People continue to be as hungry as they’ve ever been despite having plenty of calories already in their bodies because low-quality calories (starchy, sugary, processed edible products) make our brain, gut, and hormones “believe” we need to store more fat on our body than we really need to. This is called an elevated “set-point weight” or hormonal dysregulation. Why else would our body continue to tell us to eat more—aka “you don’t have enough fuel”—when we in fact already have too much!

The modern metabolic science of long term fat loss and robust health has nothing to do with eating less, nothing to do with exercising more, because these approaches only matter if conscious control of calories is key, and it is not.

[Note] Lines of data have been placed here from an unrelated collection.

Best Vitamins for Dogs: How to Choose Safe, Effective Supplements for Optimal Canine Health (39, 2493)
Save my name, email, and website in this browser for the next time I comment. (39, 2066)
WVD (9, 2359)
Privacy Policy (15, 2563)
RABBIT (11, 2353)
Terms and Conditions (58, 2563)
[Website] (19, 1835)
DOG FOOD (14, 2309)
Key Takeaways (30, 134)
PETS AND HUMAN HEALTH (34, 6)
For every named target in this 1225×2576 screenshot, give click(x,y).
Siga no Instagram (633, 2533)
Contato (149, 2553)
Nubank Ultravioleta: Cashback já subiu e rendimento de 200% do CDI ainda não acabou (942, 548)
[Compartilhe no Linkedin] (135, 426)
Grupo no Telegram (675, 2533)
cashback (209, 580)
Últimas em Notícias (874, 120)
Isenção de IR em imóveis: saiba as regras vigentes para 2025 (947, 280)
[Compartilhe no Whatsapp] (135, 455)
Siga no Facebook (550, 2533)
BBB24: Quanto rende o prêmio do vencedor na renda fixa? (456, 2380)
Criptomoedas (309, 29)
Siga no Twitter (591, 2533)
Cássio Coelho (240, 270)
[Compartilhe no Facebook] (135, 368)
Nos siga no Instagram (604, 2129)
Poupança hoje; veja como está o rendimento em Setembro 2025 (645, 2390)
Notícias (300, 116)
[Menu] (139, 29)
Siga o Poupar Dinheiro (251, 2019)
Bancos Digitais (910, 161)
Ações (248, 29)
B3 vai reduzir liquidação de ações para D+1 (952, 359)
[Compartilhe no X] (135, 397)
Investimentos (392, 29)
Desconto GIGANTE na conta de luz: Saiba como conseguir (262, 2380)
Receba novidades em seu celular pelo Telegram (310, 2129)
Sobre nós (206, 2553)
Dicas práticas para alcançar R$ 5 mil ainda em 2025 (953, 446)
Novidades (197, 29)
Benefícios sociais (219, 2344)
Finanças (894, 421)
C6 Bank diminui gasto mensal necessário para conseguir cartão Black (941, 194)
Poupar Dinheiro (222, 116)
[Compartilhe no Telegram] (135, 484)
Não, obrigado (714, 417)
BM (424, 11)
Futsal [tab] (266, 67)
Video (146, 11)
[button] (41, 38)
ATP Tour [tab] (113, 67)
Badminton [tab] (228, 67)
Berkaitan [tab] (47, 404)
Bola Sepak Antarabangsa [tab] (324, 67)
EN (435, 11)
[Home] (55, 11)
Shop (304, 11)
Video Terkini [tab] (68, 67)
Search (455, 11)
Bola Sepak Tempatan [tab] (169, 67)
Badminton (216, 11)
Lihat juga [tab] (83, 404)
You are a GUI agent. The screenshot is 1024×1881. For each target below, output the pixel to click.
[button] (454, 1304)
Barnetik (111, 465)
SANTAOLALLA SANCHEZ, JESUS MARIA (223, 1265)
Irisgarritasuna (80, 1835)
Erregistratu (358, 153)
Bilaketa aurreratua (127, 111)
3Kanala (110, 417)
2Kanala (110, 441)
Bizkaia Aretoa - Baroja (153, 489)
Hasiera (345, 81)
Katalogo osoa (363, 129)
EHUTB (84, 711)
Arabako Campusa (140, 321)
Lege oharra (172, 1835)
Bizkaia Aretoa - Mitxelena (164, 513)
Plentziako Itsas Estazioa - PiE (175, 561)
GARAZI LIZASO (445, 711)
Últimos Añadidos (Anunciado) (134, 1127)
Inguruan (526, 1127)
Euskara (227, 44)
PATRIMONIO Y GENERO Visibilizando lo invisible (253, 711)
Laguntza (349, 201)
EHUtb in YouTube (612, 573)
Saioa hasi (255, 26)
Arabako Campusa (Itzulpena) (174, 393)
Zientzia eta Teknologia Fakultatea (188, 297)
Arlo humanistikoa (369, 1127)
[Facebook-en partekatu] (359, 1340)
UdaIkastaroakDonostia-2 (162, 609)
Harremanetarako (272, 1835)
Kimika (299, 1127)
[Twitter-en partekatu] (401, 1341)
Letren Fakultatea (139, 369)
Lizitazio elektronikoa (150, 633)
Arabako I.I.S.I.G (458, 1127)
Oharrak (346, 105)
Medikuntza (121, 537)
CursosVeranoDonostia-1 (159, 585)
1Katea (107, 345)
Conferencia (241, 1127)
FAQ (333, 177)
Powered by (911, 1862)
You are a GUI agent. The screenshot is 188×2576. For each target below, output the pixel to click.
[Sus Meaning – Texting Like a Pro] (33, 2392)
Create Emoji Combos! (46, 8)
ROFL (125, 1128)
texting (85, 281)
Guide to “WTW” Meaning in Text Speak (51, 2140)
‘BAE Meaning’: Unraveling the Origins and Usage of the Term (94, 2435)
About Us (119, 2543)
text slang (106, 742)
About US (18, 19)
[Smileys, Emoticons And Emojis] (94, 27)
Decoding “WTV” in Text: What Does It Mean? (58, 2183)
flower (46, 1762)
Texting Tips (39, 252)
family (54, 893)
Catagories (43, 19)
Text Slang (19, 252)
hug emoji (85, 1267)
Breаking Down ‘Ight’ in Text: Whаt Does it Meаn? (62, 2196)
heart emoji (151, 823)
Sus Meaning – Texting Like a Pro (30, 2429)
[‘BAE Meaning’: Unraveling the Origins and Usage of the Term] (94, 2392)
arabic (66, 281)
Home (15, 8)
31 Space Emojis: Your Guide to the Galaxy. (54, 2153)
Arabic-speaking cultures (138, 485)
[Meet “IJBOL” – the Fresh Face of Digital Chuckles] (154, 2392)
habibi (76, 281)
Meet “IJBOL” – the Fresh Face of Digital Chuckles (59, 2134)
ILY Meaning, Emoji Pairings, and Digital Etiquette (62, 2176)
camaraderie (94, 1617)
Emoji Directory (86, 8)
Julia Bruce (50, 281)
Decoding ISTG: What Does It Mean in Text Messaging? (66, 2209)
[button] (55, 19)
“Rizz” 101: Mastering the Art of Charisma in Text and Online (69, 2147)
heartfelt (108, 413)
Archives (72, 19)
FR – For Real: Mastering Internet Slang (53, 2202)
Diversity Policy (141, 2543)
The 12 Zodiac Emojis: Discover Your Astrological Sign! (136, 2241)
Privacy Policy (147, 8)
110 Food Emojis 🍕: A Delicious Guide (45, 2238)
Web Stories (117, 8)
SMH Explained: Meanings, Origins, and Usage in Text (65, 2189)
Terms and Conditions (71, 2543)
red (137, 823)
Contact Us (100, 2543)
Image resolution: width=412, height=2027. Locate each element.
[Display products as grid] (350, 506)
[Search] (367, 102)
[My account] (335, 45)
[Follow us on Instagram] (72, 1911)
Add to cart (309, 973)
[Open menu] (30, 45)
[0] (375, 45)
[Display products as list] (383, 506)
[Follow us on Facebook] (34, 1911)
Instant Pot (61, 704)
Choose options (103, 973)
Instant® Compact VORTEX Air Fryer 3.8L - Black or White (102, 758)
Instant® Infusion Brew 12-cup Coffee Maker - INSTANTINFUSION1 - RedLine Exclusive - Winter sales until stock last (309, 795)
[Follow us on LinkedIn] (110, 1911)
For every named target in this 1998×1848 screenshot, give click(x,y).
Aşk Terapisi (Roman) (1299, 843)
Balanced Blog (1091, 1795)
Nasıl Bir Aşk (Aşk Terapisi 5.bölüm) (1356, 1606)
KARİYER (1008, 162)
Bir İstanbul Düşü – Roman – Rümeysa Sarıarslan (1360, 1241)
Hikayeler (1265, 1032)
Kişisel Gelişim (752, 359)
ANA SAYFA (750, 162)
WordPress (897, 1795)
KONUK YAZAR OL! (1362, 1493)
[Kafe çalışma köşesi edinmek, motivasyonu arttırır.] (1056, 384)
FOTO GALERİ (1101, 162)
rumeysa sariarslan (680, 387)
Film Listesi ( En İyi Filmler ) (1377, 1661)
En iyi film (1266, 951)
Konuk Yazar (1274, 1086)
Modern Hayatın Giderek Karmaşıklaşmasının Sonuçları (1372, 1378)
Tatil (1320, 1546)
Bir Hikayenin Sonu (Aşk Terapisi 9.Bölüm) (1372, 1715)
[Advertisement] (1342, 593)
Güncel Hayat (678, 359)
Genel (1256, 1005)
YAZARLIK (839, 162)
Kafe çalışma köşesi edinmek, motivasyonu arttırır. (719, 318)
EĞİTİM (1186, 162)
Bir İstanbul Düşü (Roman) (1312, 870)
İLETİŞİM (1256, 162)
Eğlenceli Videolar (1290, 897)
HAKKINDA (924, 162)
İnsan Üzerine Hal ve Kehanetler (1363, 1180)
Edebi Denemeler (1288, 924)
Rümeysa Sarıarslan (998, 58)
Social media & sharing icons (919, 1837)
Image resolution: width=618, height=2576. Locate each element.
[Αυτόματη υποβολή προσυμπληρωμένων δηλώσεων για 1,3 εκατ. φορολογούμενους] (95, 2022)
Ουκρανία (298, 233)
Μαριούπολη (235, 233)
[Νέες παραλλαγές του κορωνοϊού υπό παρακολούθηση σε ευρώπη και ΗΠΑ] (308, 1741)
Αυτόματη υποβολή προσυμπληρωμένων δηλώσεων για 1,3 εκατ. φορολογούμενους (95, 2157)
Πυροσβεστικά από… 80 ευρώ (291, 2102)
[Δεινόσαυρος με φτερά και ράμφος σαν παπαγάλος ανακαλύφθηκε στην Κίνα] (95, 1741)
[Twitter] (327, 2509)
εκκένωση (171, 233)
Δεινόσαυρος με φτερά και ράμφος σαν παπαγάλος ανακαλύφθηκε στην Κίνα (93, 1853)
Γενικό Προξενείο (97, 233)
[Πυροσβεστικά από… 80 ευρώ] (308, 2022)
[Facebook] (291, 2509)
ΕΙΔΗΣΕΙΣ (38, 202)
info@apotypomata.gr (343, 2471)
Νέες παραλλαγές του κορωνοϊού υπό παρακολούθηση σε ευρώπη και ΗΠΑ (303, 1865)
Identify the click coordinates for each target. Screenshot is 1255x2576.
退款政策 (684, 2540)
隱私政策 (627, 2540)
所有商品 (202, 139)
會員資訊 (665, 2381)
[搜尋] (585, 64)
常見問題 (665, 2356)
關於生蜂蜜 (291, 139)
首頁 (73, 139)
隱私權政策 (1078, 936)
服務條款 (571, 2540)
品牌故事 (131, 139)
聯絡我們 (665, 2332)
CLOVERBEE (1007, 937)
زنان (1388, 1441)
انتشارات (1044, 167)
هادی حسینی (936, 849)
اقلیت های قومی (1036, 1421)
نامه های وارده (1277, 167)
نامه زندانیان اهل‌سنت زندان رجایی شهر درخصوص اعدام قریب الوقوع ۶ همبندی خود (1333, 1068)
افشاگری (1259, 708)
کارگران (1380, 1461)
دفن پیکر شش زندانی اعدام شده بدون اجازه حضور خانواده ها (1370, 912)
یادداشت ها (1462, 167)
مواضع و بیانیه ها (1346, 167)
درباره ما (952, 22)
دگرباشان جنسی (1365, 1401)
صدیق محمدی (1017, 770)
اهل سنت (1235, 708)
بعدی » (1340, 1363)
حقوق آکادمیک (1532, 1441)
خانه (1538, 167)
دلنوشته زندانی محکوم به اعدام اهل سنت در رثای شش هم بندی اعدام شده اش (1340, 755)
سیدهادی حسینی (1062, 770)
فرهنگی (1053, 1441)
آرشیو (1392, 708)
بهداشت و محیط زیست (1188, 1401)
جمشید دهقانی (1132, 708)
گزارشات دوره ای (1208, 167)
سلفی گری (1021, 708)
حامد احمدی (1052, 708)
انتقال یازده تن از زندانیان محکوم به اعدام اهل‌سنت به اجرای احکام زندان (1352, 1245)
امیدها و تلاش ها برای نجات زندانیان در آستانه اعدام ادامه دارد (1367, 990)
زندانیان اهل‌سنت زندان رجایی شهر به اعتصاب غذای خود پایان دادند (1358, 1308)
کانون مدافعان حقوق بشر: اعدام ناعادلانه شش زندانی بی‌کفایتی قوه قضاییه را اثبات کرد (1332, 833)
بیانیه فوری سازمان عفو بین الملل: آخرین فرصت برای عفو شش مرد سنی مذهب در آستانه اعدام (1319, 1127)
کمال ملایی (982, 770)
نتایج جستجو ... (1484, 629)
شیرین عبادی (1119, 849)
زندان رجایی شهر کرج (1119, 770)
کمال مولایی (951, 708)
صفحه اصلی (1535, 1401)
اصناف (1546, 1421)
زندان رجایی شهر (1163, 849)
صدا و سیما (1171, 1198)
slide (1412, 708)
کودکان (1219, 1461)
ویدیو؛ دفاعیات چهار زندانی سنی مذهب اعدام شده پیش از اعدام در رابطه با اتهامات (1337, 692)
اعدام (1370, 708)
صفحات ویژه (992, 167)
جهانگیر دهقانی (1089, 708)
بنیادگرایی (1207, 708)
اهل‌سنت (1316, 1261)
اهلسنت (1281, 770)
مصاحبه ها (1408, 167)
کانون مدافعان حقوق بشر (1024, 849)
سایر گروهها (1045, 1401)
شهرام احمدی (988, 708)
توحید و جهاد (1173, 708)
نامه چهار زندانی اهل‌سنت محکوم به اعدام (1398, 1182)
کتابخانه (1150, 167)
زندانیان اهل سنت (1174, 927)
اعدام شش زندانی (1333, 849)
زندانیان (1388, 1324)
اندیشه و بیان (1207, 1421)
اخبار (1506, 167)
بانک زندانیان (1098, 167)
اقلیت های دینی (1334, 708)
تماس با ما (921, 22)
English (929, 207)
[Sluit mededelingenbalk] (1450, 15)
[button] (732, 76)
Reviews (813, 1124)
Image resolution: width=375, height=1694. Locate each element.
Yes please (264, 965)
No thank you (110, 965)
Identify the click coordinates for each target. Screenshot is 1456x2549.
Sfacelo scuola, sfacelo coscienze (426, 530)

Every single scientific study that has ever tracked calories and weight gain has proven convention calorie math wrong. And so does common sense. Nobody outside of the scientific community knew what a calorie was let alone counted them prior to the obesity and diabetes epidemics, so how could counting calories be required for long term fitness and health?

It can’t.

Fortunately, the last forty years of metabolic research has given us an infinitely more effective and empowering approach: eat more, exercise less—smarter. By eating more—but higher-quality—foods, and doing less—but smarter/more intense—exercise (like THIS), you can make your brain, gut, and hormones, believe that you should have less fat on your body, and they will work to keep you slim just as reliably as they are now working to keep you struggling.